In 1999, one of Sawaya Partners’ principals represented the estate of Perry Ellis in the sale of Perry Ellis International Inc. (“Perry Ellis”) a privately held men’s clothing designer, to Supreme International (“Supreme”). At the time of the transaction, Miami-based Supreme, a publicly traded apparel company, designed and sold men’s and boy’s sportswear under the Crossings, Natural Issue, Munsingwear, Andrew Fezza and Ping brand names. The acquisition of Perry Ellis was the first step in the strategic transformation of Supreme from a manufacturer of private label apparel to a designer, manufacturer and marketer of branded apparel. Following the acquisition, Supreme changed its corporate name to Perry Ellis.
“The acquisition of Perry Ellis International from his Estate in 1999 and acquisition of publicly traded Salant Corp. in 2003 completely transformed the nature of our company. When we were looking for advice for the Salant transaction, we selected Sawaya Partners because we were impressed with the acumen of one of its principals during the former. They proved to be instrumental in the success of a timely and well-executed acquisition.”
GEORGE FELDENKREIS CHAIRMAN AND CHIEF EXECUTIVE OFFICER, PERRY ELLIS INTERNATIONAL INC.

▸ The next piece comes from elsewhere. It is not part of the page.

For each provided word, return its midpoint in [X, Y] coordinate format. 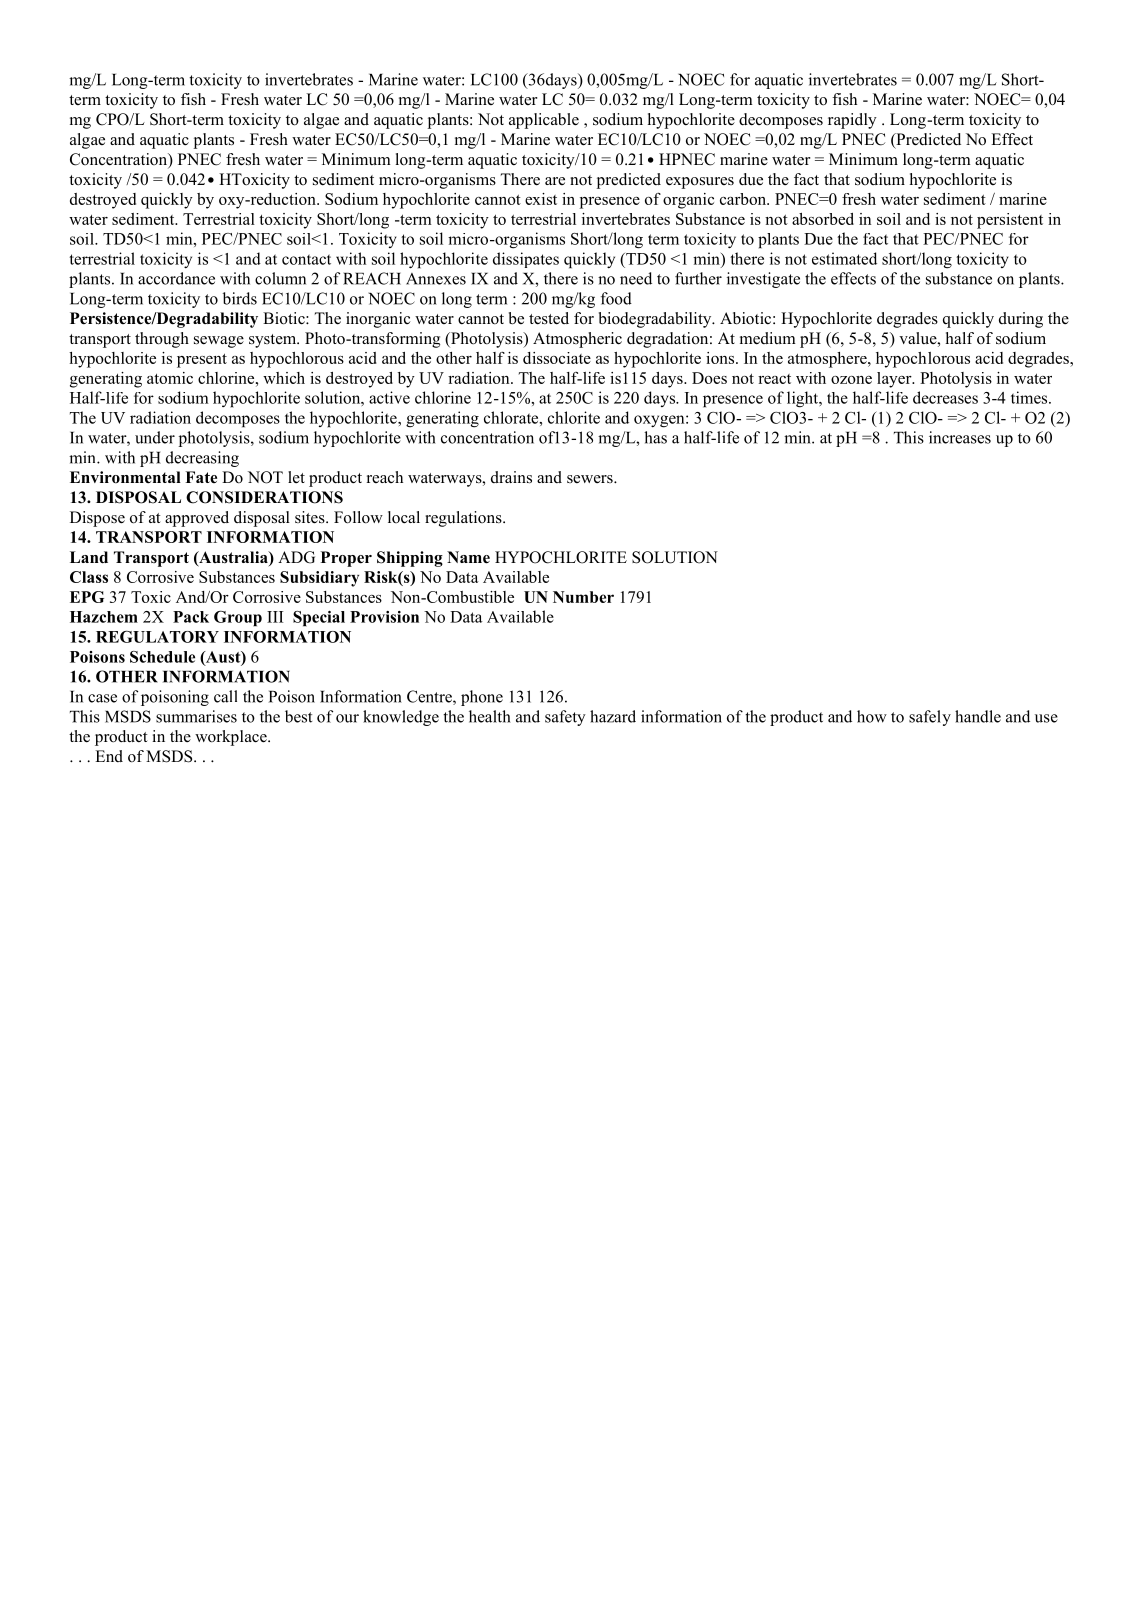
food [616, 298]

Salant Corporation (“Salant”) was a leading designer, marketer and distributor of menswear with approximately $287.4 million in sales of menswear at the time of the transaction, and Perry Ellis’ largest licensee. Salant licensed the categories of Perry Ellis men’s sportswear, dress shirts and accessories, and derived approximately 70% of its revenues from the sale of Perry Ellis brands. The acquisition of Salant would allow Perry Ellis to exercise greater control of the brand’s most successful categories, and complete the strategic transformation of the business.
Perry Ellis announced the acquisition of Salant on February 4, 2003. Sawaya Partners advised Perry Ellis on the transaction. Perry Ellis agreed to buy all of the outstanding shares of Salant for $ 9.37 per share for an aggregate consideration of $91 million. This value represented a multiple of Salant’s latest twelve months sales through September 30, 2002 of 0.32x and multiple of latest twelve months EBITDA through September 30, 2002 of 7.8x. For the estimated fiscal year 2003 sales and EBITDA, the value of the transaction represented multiples of sales and EBITDA of 0.26x and 3.7x, respectively. The acquisition closed on June 19, 2003.
The market responded favorably to Perry Ellis’ acquisition of Salant. Perry Ellis’ stock price increased over 40% from $13.59 before the announcement to $19.49 on October 3, 2003, six months after the announcement.